A Norges Bank Investment Management wants to have all the companies it invests in to achieve net zero emissions by 2050 at the latest.
Bloomberg

Norway’s $1.8 trillion sovereign wealth fund divested from 49 companies last year based on sustainability assessments, down from 86 a year earlier, retaining its focus on environment, social and governance (ESG) in the face of a widespread backlash against environmental, social and governance reporting.

As of the end of 2025, 74 per cent of financed emissions from companies in the fund’s portfolio were covered by 2050 net zero emissions goals, Norges Bank Investment Management — as it is officially known — said in its annual sustainability report Thursday.

Of the divestments, five were associated with climate risk, 15 due to insufficient risk management related to human rights and eight were related to anti-corruption efforts.

Emissions target

The fund, which invests Norway’s oil and gas riches, wants to have all the companies it invests in to achieve net zero emissions by 2050 at the latest.

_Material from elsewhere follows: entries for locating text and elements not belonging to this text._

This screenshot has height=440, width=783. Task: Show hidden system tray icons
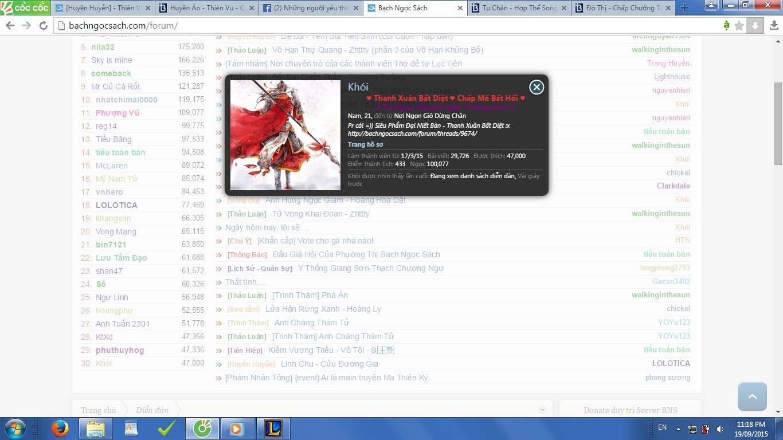678,429
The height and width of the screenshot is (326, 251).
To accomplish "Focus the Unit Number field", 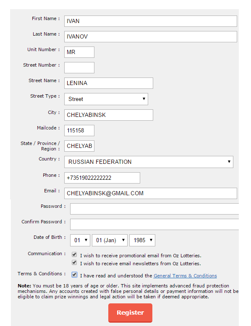I will [79, 52].
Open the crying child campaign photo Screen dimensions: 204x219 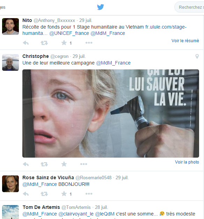[x=111, y=113]
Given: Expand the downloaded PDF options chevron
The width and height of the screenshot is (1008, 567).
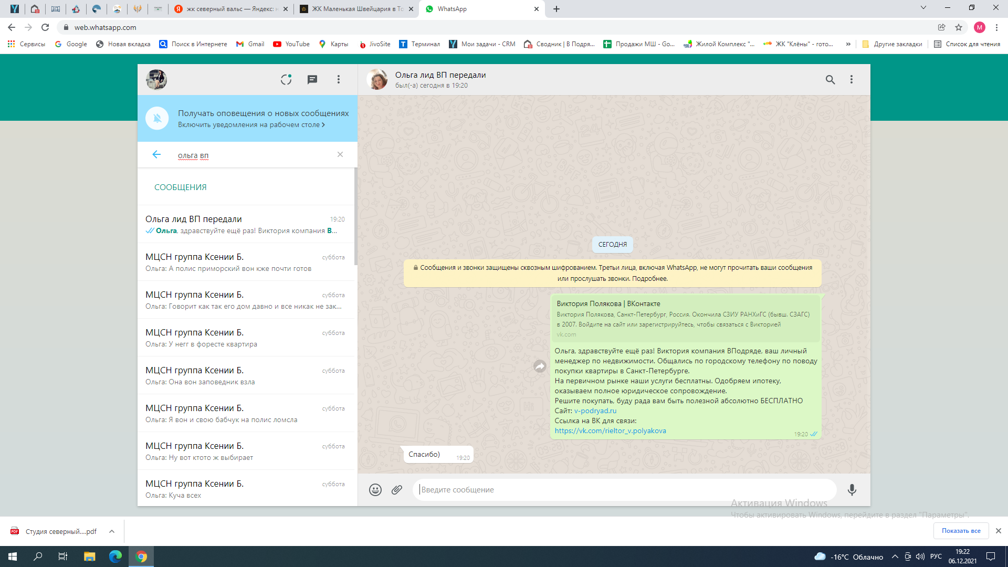Looking at the screenshot, I should coord(112,531).
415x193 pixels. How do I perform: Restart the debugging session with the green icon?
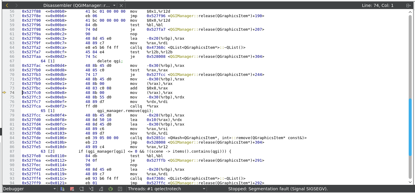[111, 189]
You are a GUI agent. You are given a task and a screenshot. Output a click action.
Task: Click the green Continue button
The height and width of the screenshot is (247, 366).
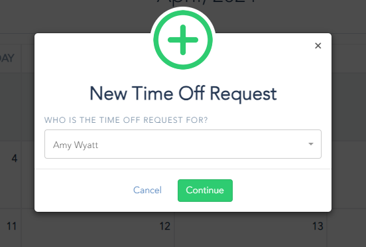pos(205,191)
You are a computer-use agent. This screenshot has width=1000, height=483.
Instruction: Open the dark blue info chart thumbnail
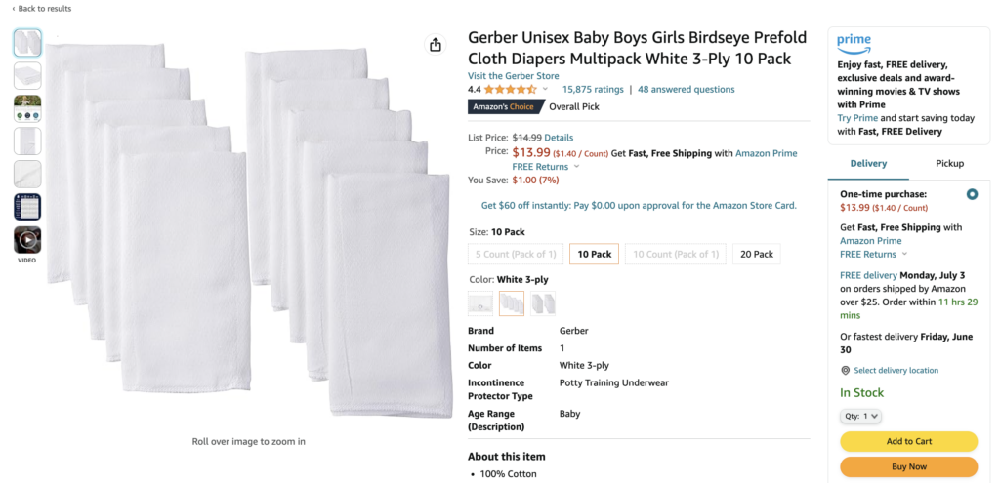pyautogui.click(x=27, y=207)
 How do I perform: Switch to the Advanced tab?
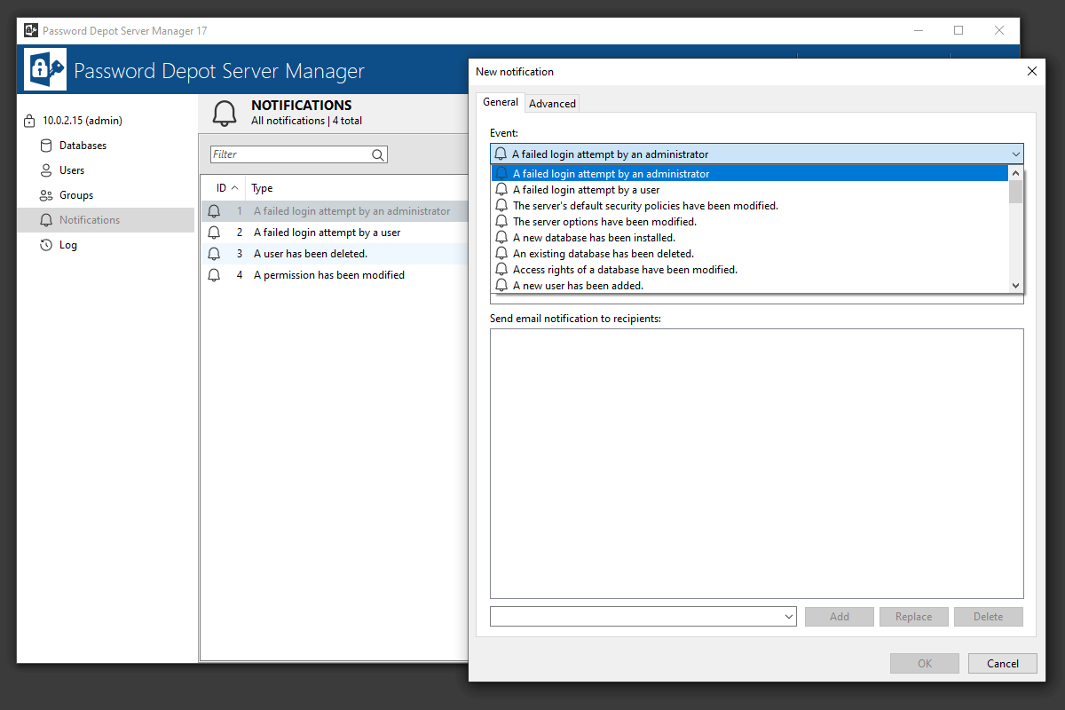click(x=552, y=104)
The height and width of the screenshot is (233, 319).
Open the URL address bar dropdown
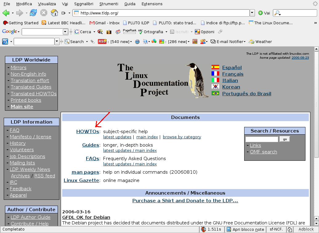(x=252, y=13)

It cast votes at over 11,000 shareholder meetings and went against management in 5 per cent of resolutions for reasons ranging from executive pay to board independence, NBIM said.

Energy transition

“Many companies view the energy transition as an opportunity,” Chief Governance and Compliance Officer Carine Smith Ihenacho said in the report.

“While this progress is encouraging, the transition must gather further pace, supported by coherent policy measures.”

The report comes at a time when many business leaders and lawmakers — particularly in Europe — are taking issue with ESG regulations due to concerns the requirements are preventing companies from competing freely with their peers in the US and Asia.

They point to the bloc’s stagnating economy, and warn that competitiveness will slide further as President Donald Trump forces through a programme of deregulation on the other side of the Atlantic.